Source data
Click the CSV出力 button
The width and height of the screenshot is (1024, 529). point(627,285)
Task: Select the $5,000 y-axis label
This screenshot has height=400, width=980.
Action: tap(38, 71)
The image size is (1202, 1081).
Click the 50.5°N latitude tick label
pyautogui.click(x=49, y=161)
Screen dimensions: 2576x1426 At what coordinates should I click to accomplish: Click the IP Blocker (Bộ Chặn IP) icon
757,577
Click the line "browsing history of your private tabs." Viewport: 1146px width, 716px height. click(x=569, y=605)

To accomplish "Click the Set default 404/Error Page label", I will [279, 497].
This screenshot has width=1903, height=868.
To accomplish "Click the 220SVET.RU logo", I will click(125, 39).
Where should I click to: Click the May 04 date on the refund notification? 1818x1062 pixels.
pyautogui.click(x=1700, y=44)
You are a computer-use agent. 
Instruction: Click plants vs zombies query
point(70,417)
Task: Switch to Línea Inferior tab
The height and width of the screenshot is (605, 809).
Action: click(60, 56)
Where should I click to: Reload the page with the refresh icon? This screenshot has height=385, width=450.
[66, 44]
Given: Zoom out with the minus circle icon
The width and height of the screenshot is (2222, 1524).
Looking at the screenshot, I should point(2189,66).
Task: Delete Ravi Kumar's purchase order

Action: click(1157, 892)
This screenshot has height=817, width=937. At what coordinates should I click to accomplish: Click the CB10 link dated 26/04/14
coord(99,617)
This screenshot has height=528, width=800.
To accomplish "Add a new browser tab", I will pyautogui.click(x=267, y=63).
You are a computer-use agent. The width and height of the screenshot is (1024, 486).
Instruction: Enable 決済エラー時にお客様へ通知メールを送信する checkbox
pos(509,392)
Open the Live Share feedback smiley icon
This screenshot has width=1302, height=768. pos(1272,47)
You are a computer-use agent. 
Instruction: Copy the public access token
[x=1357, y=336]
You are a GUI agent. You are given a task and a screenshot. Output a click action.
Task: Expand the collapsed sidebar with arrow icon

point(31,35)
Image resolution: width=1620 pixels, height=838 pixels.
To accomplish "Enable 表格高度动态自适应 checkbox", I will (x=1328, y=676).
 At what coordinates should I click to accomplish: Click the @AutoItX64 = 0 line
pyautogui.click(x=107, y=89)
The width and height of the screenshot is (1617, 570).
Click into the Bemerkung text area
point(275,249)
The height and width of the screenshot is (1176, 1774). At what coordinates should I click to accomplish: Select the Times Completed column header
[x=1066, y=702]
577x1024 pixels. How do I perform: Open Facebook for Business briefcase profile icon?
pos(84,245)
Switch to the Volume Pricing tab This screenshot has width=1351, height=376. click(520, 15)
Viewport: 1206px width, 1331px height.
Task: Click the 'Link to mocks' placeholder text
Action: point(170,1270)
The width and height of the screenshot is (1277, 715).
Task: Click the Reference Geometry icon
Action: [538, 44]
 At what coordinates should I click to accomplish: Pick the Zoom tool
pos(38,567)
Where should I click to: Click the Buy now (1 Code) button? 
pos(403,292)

GOAL OF THE EXERCISE.
Line by line, copy the records exactly.

SOLUTION TO THE EXERCISE.
Click the CSV出力 button
The width and height of the screenshot is (1024, 529). point(627,285)
Task: Select the $5,000 y-axis label
This screenshot has height=400, width=980.
Action: tap(38, 71)
The image size is (1202, 1081).
Click the 50.5°N latitude tick label
pyautogui.click(x=49, y=161)
Screen dimensions: 2576x1426 At what coordinates should I click to accomplish: Click the IP Blocker (Bộ Chặn IP) icon
757,577
Click the line "browsing history of your private tabs." Viewport: 1146px width, 716px height. click(x=569, y=605)

To accomplish "Click the Set default 404/Error Page label", I will [279, 497].
This screenshot has width=1903, height=868.
To accomplish "Click the 220SVET.RU logo", I will click(125, 39).
Where should I click to: Click the May 04 date on the refund notification? 1818x1062 pixels.
pyautogui.click(x=1700, y=44)
You are a computer-use agent. 
Instruction: Click plants vs zombies query
point(70,417)
Task: Switch to Línea Inferior tab
The height and width of the screenshot is (605, 809).
Action: click(60, 56)
Where should I click to: Reload the page with the refresh icon? This screenshot has height=385, width=450.
[66, 44]
Given: Zoom out with the minus circle icon
The width and height of the screenshot is (2222, 1524).
Looking at the screenshot, I should point(2189,66).
Task: Delete Ravi Kumar's purchase order

Action: click(1157, 892)
This screenshot has height=817, width=937. At what coordinates should I click to accomplish: Click the CB10 link dated 26/04/14
coord(99,617)
This screenshot has height=528, width=800.
To accomplish "Add a new browser tab", I will pyautogui.click(x=267, y=63).
You are a computer-use agent. The width and height of the screenshot is (1024, 486).
Instruction: Enable 決済エラー時にお客様へ通知メールを送信する checkbox
pos(509,392)
Open the Live Share feedback smiley icon
This screenshot has width=1302, height=768. pos(1272,47)
You are a computer-use agent. 
Instruction: Copy the public access token
[x=1357, y=336]
You are a GUI agent. You are given a task and a screenshot. Output a click action.
Task: Expand the collapsed sidebar with arrow icon

point(31,35)
Image resolution: width=1620 pixels, height=838 pixels.
To accomplish "Enable 表格高度动态自适应 checkbox", I will (x=1328, y=676).
 At what coordinates should I click to accomplish: Click the @AutoItX64 = 0 line
pyautogui.click(x=107, y=89)
The width and height of the screenshot is (1617, 570).
Click into the Bemerkung text area
point(275,249)
The height and width of the screenshot is (1176, 1774). At what coordinates should I click to accomplish: Select the Times Completed column header
[x=1066, y=702]
577x1024 pixels. How do I perform: Open Facebook for Business briefcase profile icon?
pos(84,245)
Switch to the Volume Pricing tab This screenshot has width=1351, height=376. click(520, 15)
Viewport: 1206px width, 1331px height.
Task: Click the 'Link to mocks' placeholder text
Action: point(170,1270)
The width and height of the screenshot is (1277, 715).
Task: Click the Reference Geometry icon
Action: [538, 44]
 At what coordinates should I click to accomplish: Pick the Zoom tool
pos(38,567)
Where should I click to: Click the Buy now (1 Code) button? 
pos(403,292)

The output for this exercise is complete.